Trecho
/---

A UFBA e o Governo do Estado assinaram no final de março um acordo de cooperação para dar subsídios ao processo de obtenção do registro de “Indicação Geográfica” e/ou “Marca Coletiva”, uma espécie de selo de qualidade e autenticidade, que as comunidades de Maragogipinho e Saubara vão pleitear para o artesanato que produzem tradicionalmente, ou seja, cerâmicas e renda de bilro. Esse certificado é emitido no país pelo Instituto Nacional de Propriedade Industrial (INPI) e cria condições mais vantajosas para a colocação de produtos locais no mercado internacional.

O que se pretende com o acordo de cooperação é oferecer às associações de oleiros e rendeiras o suporte de especialistas e outros apoios técnicos para que as duas comunidades do Recôncavo baiano possam atender às exigências do INPI em relação à certificação buscada. A UFBA, por exemplo, deve por à disposição dessas associações pesquisadores  das áreas de história, geografia, propriedade intelectual, ciências contábeis, mobilização social e design. Já a Secretaria de Trabalho, Emprego, Renda e Esporte vai disponibilizar técnicos para acompanhar o desenvolvimento artesanal e elaborar os relatórios correspondentes. Os dois lados do acordo foram representados na cerimônia de assinatura, durante o X Encontro de Artesãos da Bahia, pelo vice-reitor Paulo Miguez e pela secretária Olívia Santana.

As indicações geográficas, observa a coordenadora de propriedade intelectual da Pró-Reitoria de Pesquisa, Criação e Inovação (Propci), Angela Rocha, são uma modalidade de propriedade intelectual, a exemplo de marcas, patentes e direitos de autor.  No entanto, difere destas por não ter apenas o lucro como foco ou sua apropriação por um um indivíduo ou pequeno grupo. Em vez disso, procura representar e proteger o interesse de uma coletividade.

\---

Itens armazenados
/---

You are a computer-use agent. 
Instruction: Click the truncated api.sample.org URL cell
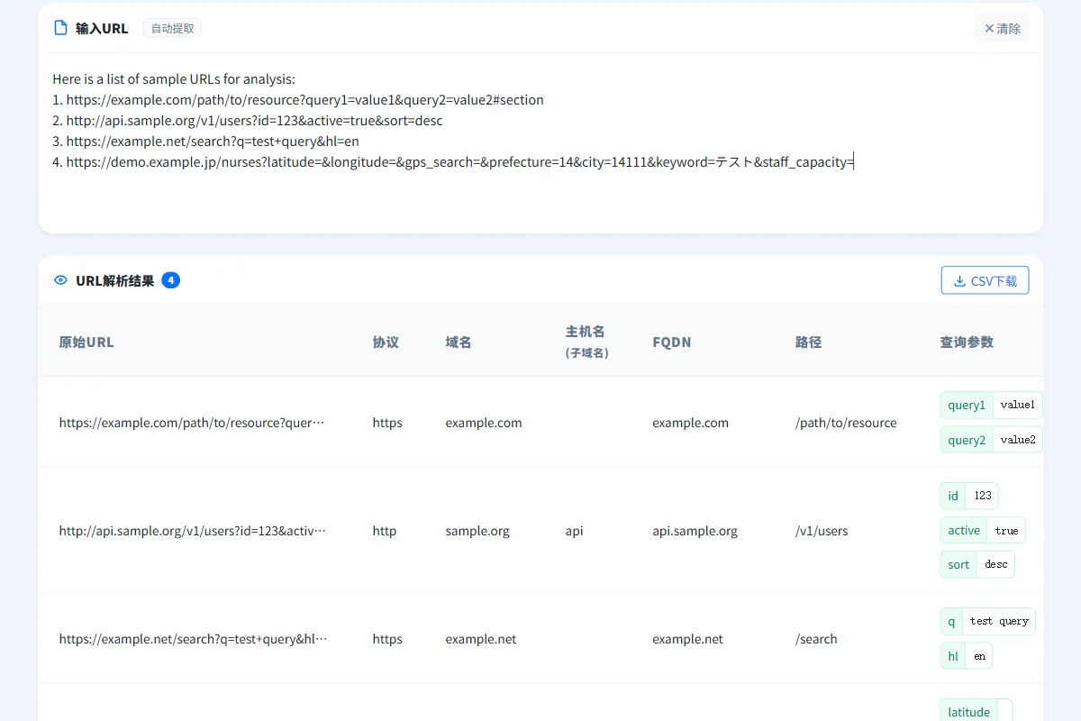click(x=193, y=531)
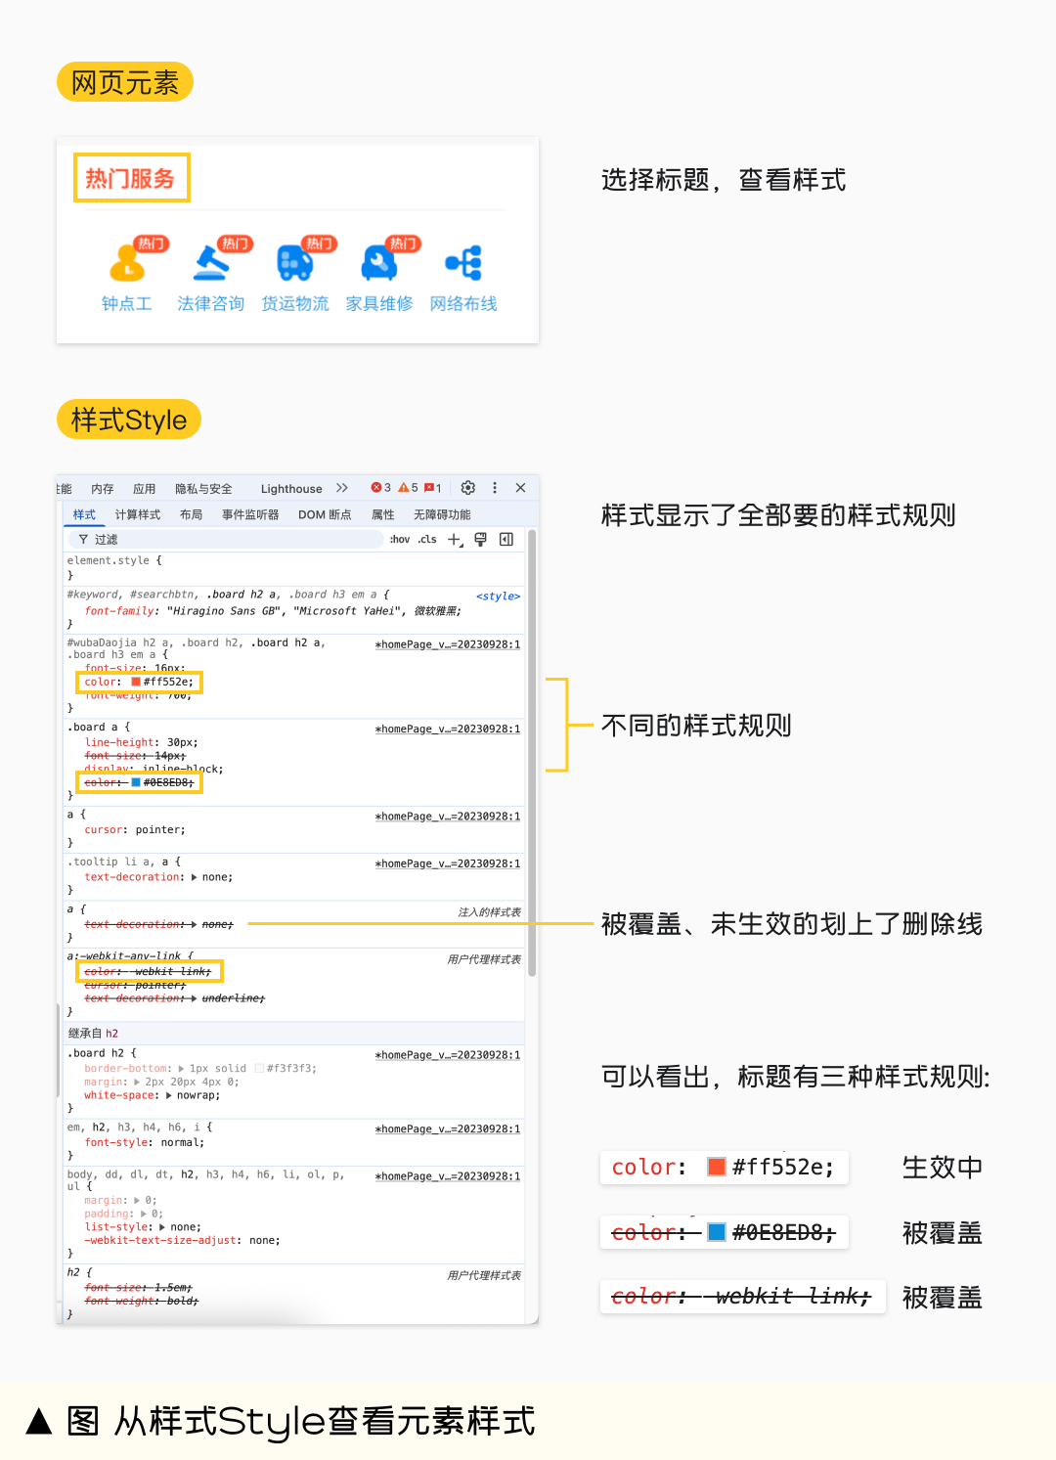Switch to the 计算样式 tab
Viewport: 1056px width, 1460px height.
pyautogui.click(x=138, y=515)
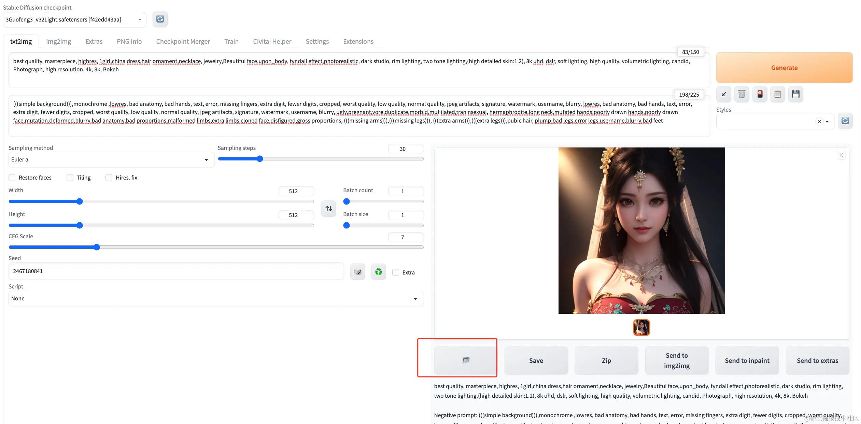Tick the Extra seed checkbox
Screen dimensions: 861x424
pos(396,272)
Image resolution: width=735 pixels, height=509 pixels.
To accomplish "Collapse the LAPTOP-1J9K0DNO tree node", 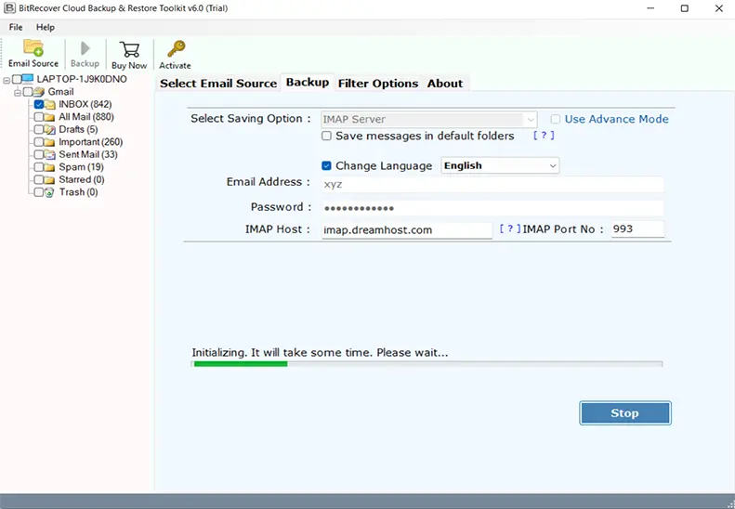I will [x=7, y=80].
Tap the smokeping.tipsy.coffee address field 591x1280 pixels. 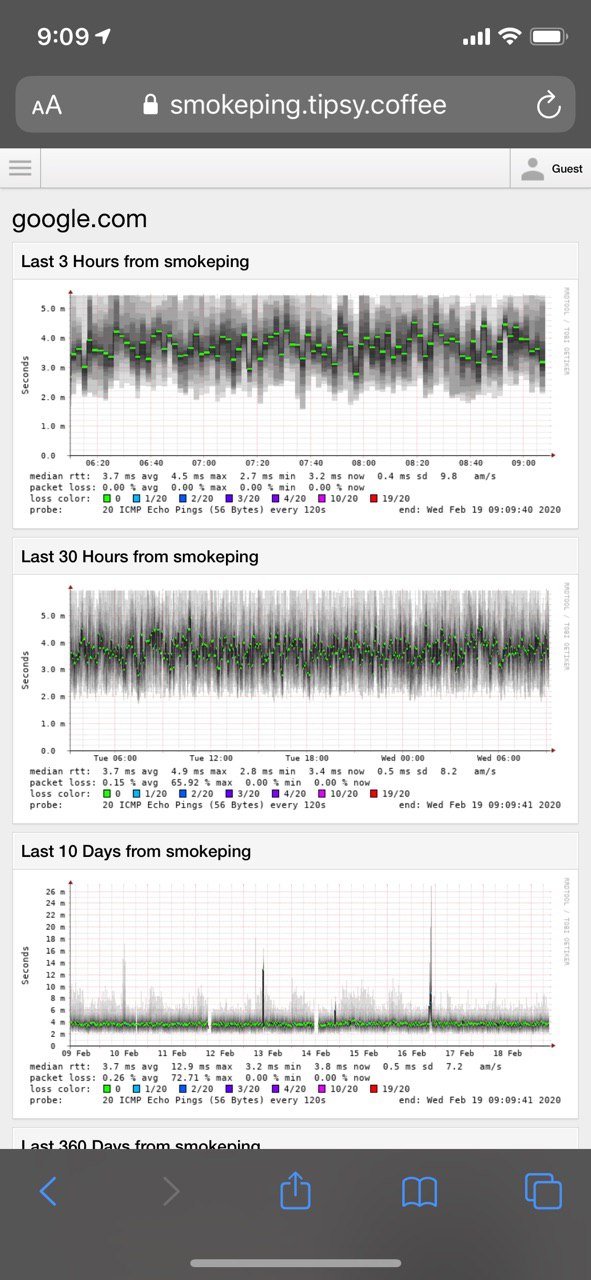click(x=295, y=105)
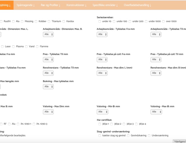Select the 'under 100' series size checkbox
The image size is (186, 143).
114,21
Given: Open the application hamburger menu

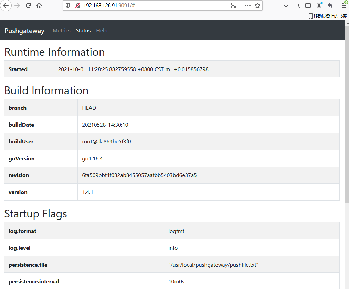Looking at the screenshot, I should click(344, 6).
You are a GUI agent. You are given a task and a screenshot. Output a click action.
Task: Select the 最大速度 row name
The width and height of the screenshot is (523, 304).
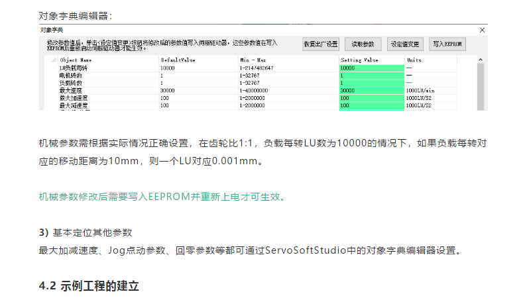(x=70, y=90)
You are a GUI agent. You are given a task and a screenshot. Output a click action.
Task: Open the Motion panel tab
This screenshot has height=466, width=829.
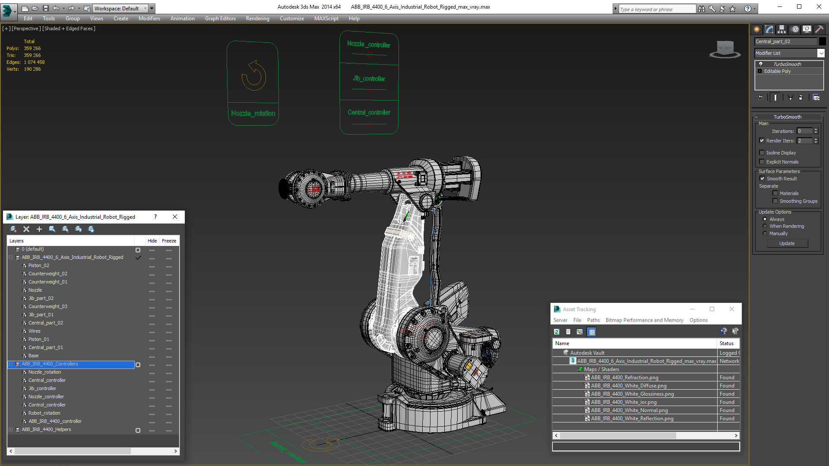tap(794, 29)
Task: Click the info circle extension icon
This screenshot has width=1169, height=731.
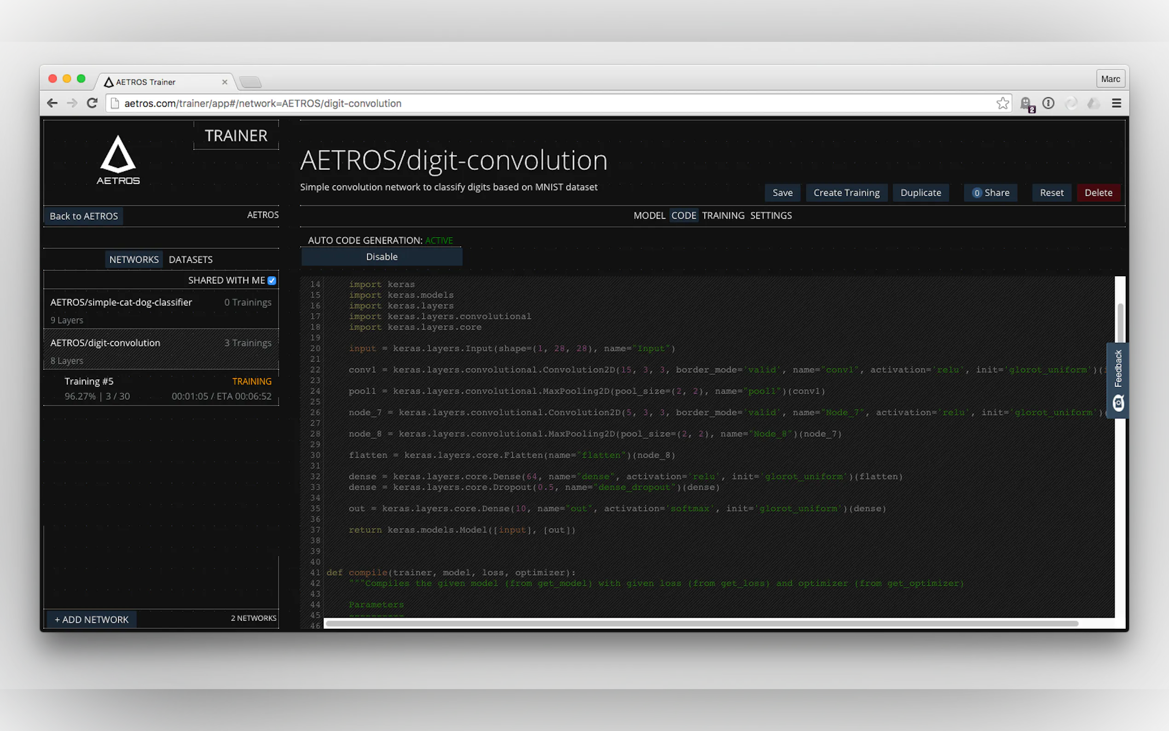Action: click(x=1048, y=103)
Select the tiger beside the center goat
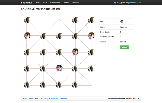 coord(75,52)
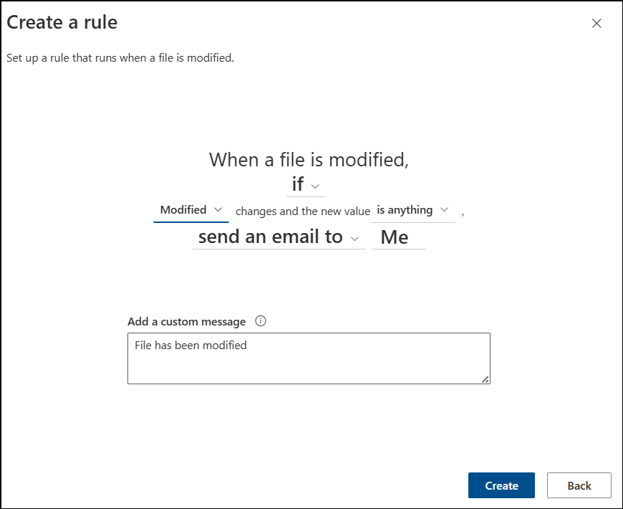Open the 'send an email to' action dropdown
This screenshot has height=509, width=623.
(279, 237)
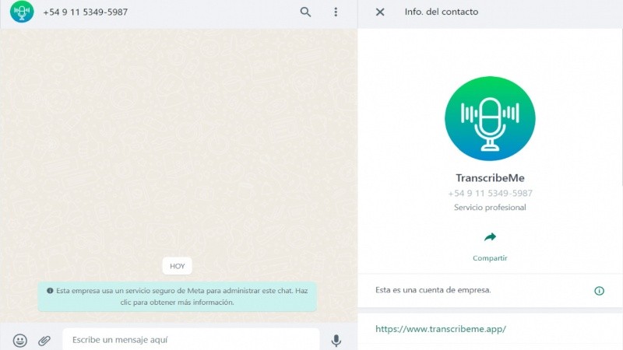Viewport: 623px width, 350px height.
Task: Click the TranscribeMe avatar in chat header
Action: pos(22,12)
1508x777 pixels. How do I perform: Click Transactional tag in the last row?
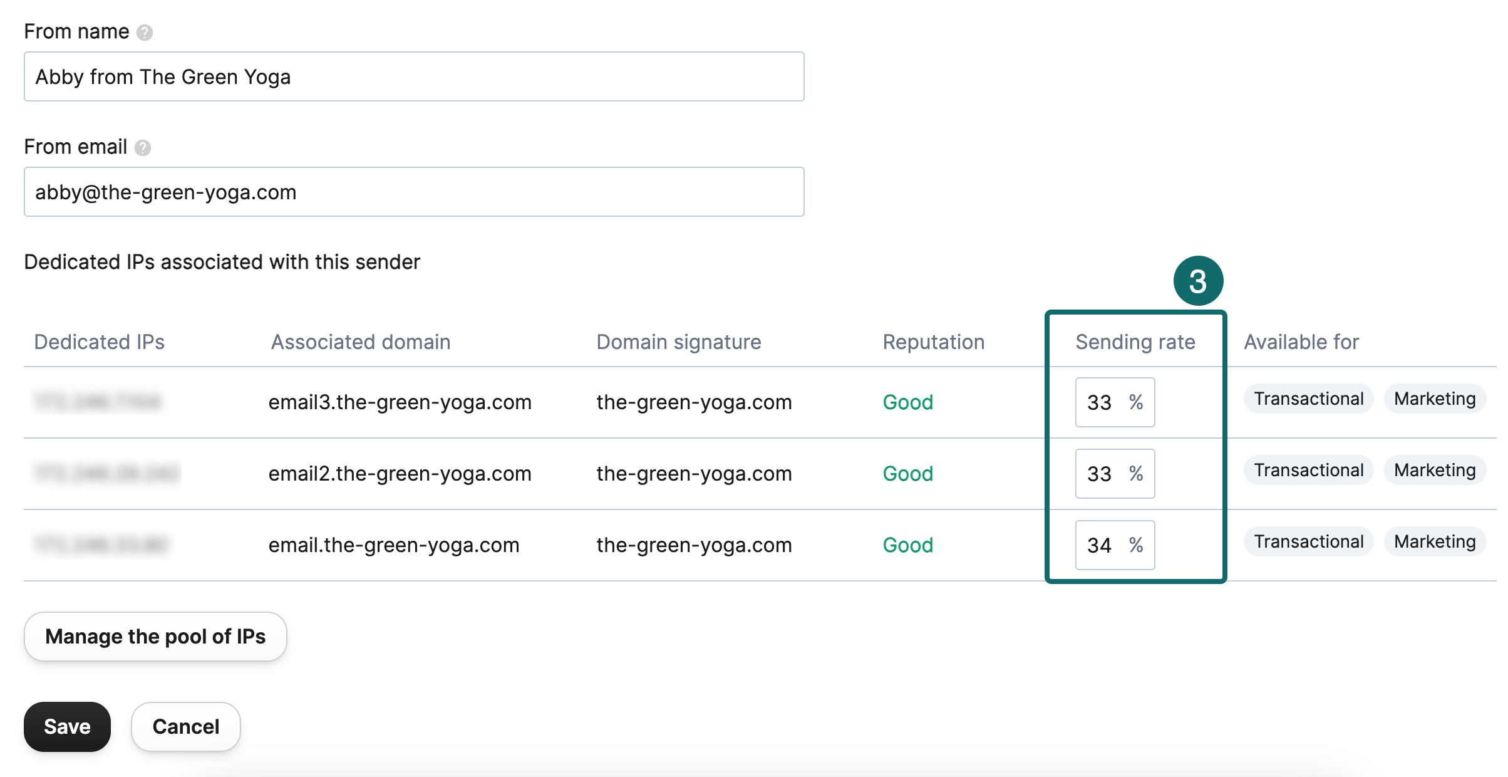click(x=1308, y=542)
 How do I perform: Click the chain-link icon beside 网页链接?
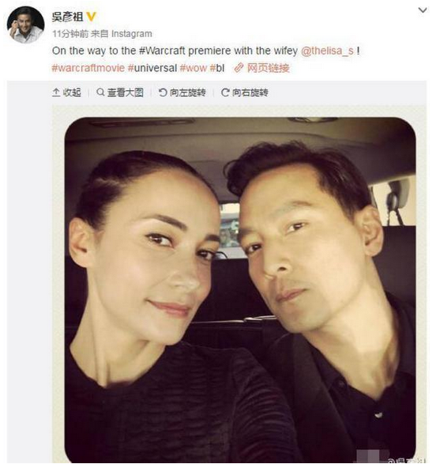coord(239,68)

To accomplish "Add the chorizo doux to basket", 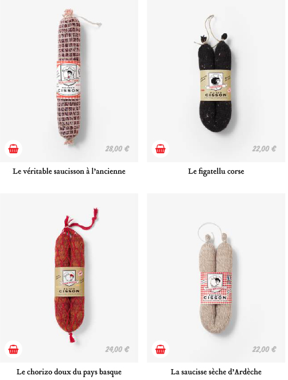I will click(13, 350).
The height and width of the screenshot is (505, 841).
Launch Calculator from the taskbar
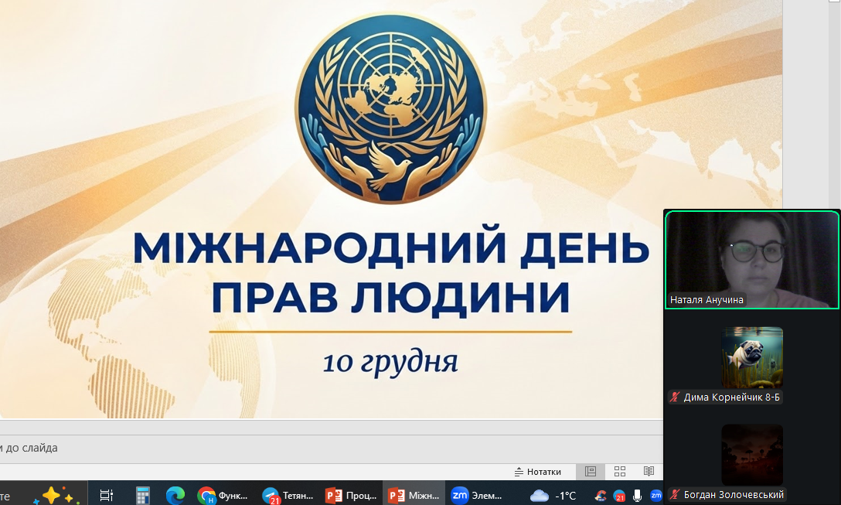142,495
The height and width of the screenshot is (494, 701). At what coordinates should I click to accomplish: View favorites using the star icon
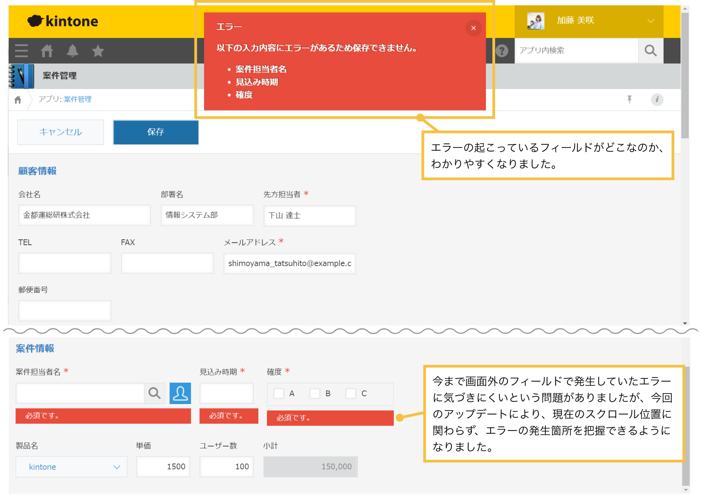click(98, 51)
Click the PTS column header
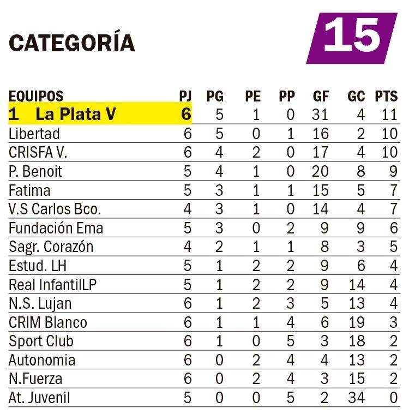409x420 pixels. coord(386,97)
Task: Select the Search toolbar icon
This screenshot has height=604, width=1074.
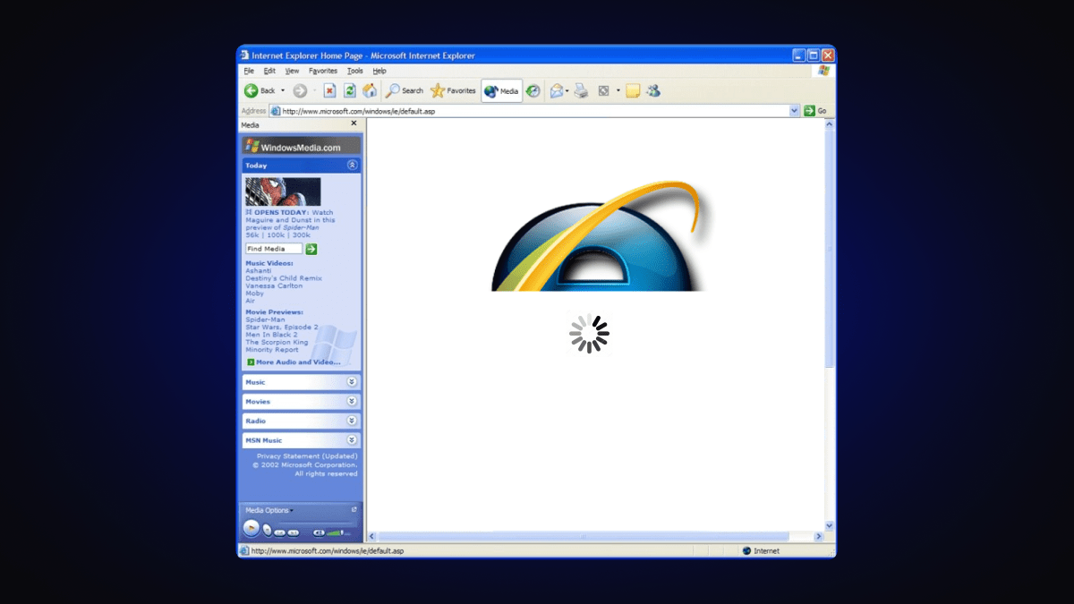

\---

O que fazer
A. Liste as áreas de pesquisa dos especialistas que, segundo o trecho, a UFBA deve pôr à disposição das associações.
B. Cite as entradas começando na linha que contém "The height and width of the screenshot is (494, 701)." e terminando no fim das entradas, com as duas pontas incluídas. Deixe as imagens de fora da resposta.
As entradas não têm nenhuma relação com o trecho.

Respostas
A.
- história
- geografia
- propriedade intelectual
- ciências contábeis
- mobilização social
- design

B.
The height and width of the screenshot is (494, 701). At what coordinates should I click to accomplish: View favorites using the star icon
click(98, 51)
Click the PTS column header
409x420 pixels. coord(386,97)
Task: Select the Search toolbar icon
This screenshot has height=604, width=1074.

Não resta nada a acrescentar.